Staunton, January 27 — Many people are operating under the misapprehension that nuclear weapons make war impossible: they don’t. Rather they simply change the way in which war is conducted, with each side employing as weapons many things that no one would have called weapons before, according to Dmitry Yuryev.
Indeed, the Moscow analyst says, today, World War III has already started, and it is critically important that Russians recognize that the constraints imposed by the existence of nuclear weapons “do not mean that aggression is impossible” but only that the forms it will take will be very different.
And that in turn means that the meaning of war has changed fundamentally, something that Yuryev himself highlights when he suggests that the West is not only at war with Russia but it is carrying it out “in the depths of Russia, with the participation of Russian collaborationists [in Ukraine] who act against the Russian people and the Russian state.”
Such an expansionist even apocalyptic vision of war is important not because it is true but because it helps to explain some of the notions underlying the vision of the world Vladimir Putin is offering Russians and the world and just how much at odds they are with the way in which the West views not only the current situation but the world as a whole.
According to Yuryev, “we now are living in war times,” and “the lack of understanding of such an evident and incontrovertible fact” is something that Russians must overcome and recognize that the times are such that there is no possibility for reaching agreements but that there will be only “a push for destruction and mutual dehumanization” of the sides.
“Showing this,” he continues, “isn’t interesting. But getting to the bottom of what kind of war [the current one is] is necessary.”
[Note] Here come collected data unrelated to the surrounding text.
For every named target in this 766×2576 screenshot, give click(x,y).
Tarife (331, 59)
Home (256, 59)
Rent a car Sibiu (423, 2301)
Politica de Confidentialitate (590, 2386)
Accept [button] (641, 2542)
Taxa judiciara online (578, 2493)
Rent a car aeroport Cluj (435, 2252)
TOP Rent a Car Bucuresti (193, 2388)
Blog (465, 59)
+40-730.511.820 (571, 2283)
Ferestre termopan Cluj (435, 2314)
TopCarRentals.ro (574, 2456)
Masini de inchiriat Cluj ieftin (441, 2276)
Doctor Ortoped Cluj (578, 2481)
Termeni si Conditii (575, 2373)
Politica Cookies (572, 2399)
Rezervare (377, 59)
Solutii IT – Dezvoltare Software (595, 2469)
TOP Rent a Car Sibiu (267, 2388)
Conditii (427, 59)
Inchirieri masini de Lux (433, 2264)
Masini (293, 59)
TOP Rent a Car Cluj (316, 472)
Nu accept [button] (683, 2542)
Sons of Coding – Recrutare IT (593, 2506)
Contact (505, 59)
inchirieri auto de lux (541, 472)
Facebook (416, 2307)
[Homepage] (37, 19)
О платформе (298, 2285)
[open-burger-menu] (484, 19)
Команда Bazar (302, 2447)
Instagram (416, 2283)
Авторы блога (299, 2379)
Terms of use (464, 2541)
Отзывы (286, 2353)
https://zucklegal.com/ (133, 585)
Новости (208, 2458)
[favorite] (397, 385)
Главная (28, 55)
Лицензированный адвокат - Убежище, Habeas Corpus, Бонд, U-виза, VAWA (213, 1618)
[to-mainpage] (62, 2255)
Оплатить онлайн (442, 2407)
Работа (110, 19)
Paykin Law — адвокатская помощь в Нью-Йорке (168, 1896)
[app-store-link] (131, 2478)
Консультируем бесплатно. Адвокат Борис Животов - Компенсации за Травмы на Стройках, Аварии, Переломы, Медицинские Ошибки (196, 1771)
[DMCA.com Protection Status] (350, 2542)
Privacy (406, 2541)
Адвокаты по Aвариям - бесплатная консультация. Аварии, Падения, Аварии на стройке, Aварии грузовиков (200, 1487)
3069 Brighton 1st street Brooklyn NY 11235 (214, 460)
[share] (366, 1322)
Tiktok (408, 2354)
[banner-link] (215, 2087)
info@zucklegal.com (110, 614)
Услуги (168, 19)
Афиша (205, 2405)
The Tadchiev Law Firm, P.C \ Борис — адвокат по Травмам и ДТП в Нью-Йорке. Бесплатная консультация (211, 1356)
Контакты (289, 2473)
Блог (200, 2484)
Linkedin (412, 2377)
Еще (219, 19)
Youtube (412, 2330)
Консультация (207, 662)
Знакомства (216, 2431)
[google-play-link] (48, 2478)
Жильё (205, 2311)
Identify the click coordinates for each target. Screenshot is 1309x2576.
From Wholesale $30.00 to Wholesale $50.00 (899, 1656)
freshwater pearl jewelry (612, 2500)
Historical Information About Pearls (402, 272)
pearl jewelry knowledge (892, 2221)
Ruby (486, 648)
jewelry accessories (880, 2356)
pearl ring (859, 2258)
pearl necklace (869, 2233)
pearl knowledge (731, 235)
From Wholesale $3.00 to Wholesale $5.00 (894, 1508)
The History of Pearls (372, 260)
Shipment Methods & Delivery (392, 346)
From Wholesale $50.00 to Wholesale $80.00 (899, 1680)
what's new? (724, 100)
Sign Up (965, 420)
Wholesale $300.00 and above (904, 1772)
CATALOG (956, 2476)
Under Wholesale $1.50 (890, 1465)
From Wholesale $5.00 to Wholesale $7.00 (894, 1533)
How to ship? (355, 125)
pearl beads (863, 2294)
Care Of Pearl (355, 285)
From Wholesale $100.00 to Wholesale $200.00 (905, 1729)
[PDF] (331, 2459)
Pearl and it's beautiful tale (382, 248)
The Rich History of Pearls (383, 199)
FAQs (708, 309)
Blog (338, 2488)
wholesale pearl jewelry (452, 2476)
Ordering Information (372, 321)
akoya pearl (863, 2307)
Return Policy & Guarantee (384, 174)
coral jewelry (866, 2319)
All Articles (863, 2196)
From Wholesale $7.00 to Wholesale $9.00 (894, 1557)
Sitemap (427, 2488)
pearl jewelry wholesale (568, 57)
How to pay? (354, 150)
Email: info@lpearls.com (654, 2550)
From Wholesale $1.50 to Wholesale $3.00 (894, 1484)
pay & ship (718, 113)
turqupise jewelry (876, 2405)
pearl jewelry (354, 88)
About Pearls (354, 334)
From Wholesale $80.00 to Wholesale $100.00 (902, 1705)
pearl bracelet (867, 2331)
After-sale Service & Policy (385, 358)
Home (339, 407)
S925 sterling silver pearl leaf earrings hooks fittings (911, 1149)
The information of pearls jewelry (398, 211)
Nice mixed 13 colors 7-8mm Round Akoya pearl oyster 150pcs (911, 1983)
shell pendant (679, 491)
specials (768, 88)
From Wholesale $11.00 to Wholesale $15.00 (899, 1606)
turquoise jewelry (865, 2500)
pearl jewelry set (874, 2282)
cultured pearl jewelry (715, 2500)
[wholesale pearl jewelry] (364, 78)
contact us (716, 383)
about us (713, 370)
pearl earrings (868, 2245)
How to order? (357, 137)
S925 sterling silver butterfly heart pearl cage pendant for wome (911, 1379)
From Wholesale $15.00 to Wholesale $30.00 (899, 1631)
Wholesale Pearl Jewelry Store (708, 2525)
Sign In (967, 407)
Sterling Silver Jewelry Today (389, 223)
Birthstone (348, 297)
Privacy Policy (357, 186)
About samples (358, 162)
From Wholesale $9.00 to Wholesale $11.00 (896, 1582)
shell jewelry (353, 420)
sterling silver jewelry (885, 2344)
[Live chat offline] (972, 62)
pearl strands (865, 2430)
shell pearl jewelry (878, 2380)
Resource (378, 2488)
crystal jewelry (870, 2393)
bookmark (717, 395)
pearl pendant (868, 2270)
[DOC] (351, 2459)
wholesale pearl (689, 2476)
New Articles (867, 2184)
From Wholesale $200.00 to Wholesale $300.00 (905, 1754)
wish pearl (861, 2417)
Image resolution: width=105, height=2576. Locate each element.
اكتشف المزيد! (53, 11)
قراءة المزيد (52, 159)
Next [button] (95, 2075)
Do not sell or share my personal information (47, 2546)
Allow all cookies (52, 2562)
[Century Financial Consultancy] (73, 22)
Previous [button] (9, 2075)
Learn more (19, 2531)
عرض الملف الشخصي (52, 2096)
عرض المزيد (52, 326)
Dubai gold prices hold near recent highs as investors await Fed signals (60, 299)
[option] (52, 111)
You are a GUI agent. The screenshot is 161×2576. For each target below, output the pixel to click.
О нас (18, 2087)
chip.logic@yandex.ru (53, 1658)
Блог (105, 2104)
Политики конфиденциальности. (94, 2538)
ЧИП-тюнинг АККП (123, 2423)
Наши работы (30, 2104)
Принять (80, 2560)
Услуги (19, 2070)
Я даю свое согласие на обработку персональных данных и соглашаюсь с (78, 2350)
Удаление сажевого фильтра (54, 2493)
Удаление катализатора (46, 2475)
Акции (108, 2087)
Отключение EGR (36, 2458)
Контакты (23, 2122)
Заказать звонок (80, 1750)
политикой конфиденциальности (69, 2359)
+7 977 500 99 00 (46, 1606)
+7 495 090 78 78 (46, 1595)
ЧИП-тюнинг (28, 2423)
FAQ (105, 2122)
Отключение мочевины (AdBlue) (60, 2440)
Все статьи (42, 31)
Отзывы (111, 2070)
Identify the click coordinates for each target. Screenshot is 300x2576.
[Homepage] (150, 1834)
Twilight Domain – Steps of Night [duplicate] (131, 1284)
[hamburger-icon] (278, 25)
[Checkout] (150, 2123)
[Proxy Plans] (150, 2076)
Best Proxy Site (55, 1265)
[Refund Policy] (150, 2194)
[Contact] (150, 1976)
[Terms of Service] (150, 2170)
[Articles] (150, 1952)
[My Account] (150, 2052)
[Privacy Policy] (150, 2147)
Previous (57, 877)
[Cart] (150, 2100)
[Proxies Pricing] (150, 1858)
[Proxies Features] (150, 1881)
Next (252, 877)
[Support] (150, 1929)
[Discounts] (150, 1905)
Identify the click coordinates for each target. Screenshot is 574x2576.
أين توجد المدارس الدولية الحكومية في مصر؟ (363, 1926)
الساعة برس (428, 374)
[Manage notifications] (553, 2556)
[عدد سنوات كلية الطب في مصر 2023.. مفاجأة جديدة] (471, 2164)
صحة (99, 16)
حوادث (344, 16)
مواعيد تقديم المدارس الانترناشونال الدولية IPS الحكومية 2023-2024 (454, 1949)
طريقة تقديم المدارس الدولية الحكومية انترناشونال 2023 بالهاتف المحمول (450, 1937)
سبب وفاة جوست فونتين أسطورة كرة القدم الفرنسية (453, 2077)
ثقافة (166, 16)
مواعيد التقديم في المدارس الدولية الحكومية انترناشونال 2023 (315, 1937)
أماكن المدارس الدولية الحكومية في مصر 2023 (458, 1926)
Because the use of nuclear weapons is “suicide,” the Moscow analyst says, many think that a third world war is “impossible.” But not only is it “possible,” but it “is already going on – the first world war in human history taking place in the presence of nuclear constraints.”
Before the 20th century, wars were relatively limited, each to start although sometimes difficult to stop, but they represented “a normal continuation of politics by other means.” The two world wars were far more destruction and not surprisingly prompted leaders to seek ways of avoiding them, first with the League of Nations and then with the United Nations.
Such impulses became even stronger with the appearance of nuclear weapons, but those weapons, however much anyone wanted to believe, do not mean war is impossible but “only that nuclear arms will be applied only in the most extreme and that is in the last instance.” And that means that “politics is becoming a form of war by other means.”
The Cold War, Yuryev says, was in effect a figure of speech, a period of local wars but in which wars directly between nuclear powers were avoided by “generally recognized system of agreements,” such as those of Yalta, Potsdam, Helsiniki and the like. But that system did not last when Russia lost that conflict but did not disappear as a country.
To be sure, “it lost enormous territories and millions of compatriots. Its economy was destroyed, its army was almost disarmed, and its foreign policy was reoriented toward the one desired by ‘our Western partners.’” But despite all this, “nuclear weapons remained” – as did the principles of the world order their existence caused to be formed.
“Today,” he continues, “only nuclear weapons remain. Everything else has been destroyed. First by the joint efforts of the West and the USSR,” and then by the West alone “which ceased to take into account the interests of Russia or other countries.” As a result, the UN has been converted into a parody of the League of Nations” and final decisions are made by the US and its “satellites.”
The speed with which this has happened, the analyst argues, is comparable to a blitzkrieg, and that is one of the reasons that many do not yet understand what has happened. Moreover, for the time being, “no one is shooting at Russia because of the constraints nuclear weapons impose.”
“But war consists not only of shootings and murders. It begins with them, and its ends with them.” Nuclear war is different because it begins and ends almost at the same time. “But the main thing in war is something else: it involves the shattering of borders, the end of zones of influence, and the subordination and breaking up of an enemy.”
In short, it involves the deprivation of the subject nature of the enemy and ultimately the human nature of its political leadership, Yuryev says. Negotiations in turn are replaced by “just two forms of diplomatic communication: ultimatums and exchanges of prisoners or the bodies of those who have died.”
“That is what is happening now,” and consequently one is justified of talking about World War III. No one is using nuclear weapons or even conventional weapons against Russia yet – and “not only because they are afraid to do so.” Rather, the West has concluded that other political means can successfully solve its “military tasks.”
But in an important sense, Yuryev argues, the West has indeed carried the war into Russia’s territory and thus made what is occurring in Ukraine a civil war as well as a patriotic one. That is because, in his view, the people in Ukraine are properly part of the Russian world and thus fighting there is among Russians.
Consequently, he continues, it is not simply time to forget “the borders, the Budapest memorandum, and everything of the like” established after World War II but to recognize that they have been “denounced by the collective decision of the Western world” which has been violating all of them.
And such a recognition requires, the Moscow commentator insists, an understanding that the war being waged against Russian in Ukraine is “taking place on immemorial Russian territories, in the depth of Russia, and with the participation of Russian collaborationists who are acting against the Russian people and the Russian state on the side of Western aggressors.”